La sospecha de Jason persistía, agudizándose por momentos. Algo nuevo había aquella noche en Isabel. Un elemento extraño se agregaba a ella, evidenciándose en los ojos ausentes y la boca entristecida. Al besarla sintió tan claramente la existencia de aquel algo indefinido y molesto, que la tomó por los hombros y la interrogó con sencillez, buscándole los ojos. Las vacilaciones de Isabel lo fueron preparando para una noticia grave y dolorosa. No llegaba a temer que Isabel le confesara no quererlo ya. De ser así, no hubiera admitido sus caricias; se lo hubiera dicho en cuanto él llegó, sin temblarle la voz y con los ojos abiertos frente a sus gestos.

Cuando logró que ella iniciara la frase:

—Anoche… —descansó en la palabra como en un peldaño. La precisión del tiempo lo hacía suponer que la confesión de Isabel revelaría un hecho concreto, una acción sucedida fuera del espíritu de ella. Esto, fuera lo que fuese, no le parecía ya tan temible. Interrogando, sin prisas, seguro de que iba a ser capaz de oírlo todo sin dejar de dominarse, repitió:

—Anoche.

Isa dejó caer la cabeza a un lado. Volvió a levantarla, escrutando el rostro impasible de Jason. Estuvo así unos segundos, calculando las alteraciones que sus palabras iban a provocar en él. Tratando de saber si la vitalidad del amor de Jason podría resistirlas. Nuevamente los cabellos ocultaron una parte de su cara. Jason veía solamente un pedazo de perfil, con los ojos tercamente elevados hacia la unión de la pared y el techo.

Atrajo a la muchacha hacia sí y dijo nuevamente:

—Anoche…

Sordamente, como si las palabras no pasaran de la garganta, ella completó:

—… me abrazaron… —hizo un descanso, terminando luego—… y me besaron…

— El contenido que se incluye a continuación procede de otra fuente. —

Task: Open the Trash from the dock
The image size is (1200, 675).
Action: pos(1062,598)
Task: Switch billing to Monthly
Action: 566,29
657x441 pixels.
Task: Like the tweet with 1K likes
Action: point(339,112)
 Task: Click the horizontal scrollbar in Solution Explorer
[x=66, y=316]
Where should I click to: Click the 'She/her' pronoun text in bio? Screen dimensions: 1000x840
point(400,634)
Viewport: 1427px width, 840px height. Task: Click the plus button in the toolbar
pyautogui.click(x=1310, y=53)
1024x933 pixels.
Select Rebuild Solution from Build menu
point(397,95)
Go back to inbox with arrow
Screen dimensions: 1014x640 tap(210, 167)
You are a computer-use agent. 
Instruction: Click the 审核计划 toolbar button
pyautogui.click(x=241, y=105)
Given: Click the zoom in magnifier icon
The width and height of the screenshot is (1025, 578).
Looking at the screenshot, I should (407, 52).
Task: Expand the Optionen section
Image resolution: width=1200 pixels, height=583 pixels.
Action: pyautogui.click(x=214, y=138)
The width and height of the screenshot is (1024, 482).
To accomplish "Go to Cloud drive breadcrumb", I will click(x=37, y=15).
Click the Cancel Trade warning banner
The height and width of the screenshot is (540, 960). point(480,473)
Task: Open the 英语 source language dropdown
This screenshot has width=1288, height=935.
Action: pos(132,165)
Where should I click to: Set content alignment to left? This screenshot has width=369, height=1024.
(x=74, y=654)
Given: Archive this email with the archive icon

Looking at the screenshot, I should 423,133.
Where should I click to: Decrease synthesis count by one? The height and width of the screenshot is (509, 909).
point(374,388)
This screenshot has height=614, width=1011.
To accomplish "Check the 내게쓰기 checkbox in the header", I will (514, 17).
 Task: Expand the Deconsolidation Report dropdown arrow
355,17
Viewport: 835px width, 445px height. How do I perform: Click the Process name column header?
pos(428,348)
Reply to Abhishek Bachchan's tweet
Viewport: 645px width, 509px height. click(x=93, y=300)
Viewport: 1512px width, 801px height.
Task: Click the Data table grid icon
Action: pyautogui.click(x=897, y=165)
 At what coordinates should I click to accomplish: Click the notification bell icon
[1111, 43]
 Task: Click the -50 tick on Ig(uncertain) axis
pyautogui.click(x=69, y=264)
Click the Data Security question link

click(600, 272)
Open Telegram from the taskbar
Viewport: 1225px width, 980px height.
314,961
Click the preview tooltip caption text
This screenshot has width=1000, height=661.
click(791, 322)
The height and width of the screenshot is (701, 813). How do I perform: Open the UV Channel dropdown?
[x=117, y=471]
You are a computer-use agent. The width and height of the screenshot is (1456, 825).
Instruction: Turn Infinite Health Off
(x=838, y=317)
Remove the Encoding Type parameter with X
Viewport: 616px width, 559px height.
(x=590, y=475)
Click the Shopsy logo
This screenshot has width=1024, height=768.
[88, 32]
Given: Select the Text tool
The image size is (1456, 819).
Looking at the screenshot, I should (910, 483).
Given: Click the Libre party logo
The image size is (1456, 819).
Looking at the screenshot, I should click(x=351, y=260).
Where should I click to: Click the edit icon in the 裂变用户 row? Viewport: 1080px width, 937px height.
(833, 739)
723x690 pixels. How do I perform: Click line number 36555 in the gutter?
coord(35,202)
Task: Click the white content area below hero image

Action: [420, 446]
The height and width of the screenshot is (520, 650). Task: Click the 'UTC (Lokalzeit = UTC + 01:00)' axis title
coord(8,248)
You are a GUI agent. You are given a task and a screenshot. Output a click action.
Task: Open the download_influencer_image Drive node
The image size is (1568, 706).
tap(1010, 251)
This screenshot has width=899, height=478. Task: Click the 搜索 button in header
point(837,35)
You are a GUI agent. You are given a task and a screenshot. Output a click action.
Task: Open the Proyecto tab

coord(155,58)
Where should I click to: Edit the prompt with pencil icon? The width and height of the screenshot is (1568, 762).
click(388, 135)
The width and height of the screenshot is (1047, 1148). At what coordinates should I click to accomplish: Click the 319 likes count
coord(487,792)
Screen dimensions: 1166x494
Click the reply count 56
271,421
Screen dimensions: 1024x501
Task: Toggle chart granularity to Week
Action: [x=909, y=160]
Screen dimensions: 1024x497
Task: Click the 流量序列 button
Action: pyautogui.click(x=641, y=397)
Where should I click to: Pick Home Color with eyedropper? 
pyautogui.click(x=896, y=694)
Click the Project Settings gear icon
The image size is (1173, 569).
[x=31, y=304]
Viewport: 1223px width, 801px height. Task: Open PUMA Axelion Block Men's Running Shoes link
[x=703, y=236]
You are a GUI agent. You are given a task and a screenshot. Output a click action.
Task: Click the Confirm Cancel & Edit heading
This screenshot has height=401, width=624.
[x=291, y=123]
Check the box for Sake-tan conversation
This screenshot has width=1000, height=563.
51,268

Tenía la boca más triste y los ojos seguían mirando hacia arriba. Jason aflojó los brazos y quedó junto a ella, rígido e impasible. Bien sabía que su rostro entrenado y obediente no le traicionaría con ninguna delación. Pero un montón de preguntas torpes se formaron en su cerebro. El instinto quería saber quién y cuándo y cómo y dónde. Esto le causó vergüenza y ocultó la cara contra el rostro de Isabel. Esquivadas las preguntas, volvió a mirarla acariciándole los cabellos. Ella se volvió y, con la boca entreabierta y los ojos dilatados, analizó anhelante sus rasgos; se hundió en su mirada. Jason continuaba deslizando la mano por la cabeza querida, pero su atención no estaba allí. Ahora fue ella quien lo tomó por los hombros:

—¿Qué?

Con una media sonrisa, él dijo:

—Nada…

Pero estaba ausente. «Me abrazaron y me besaron», «me abrazaron y me besaron…». Sí; ese era el elemento extraño que se había colocado entre ellos, la piedra caída en el agua serena de sus sentimientos. Así como él lo hacía, tan sencilla y naturalmente como él, otro la había besado. Miró la boca de Isabel; una boca a la que la presión de sus labios masculinos había hecho perder por un momento la gracia tranquila de su diseño. La boca estaba igual que ayer, que anteayer, que siempre. Pero él se empeñaba en creer que el hombre, al besarla, le había contagiado algo incomprensible y exótico. Como si en adelante, desde aquel «anoche» que él acababa de vivir, Isabel hubiera de ser una mujer distinta. Una mujer que imitaría de manera perfecta la voz, los gestos, las miradas, las actitudes y hasta los pensamientos de Isabel.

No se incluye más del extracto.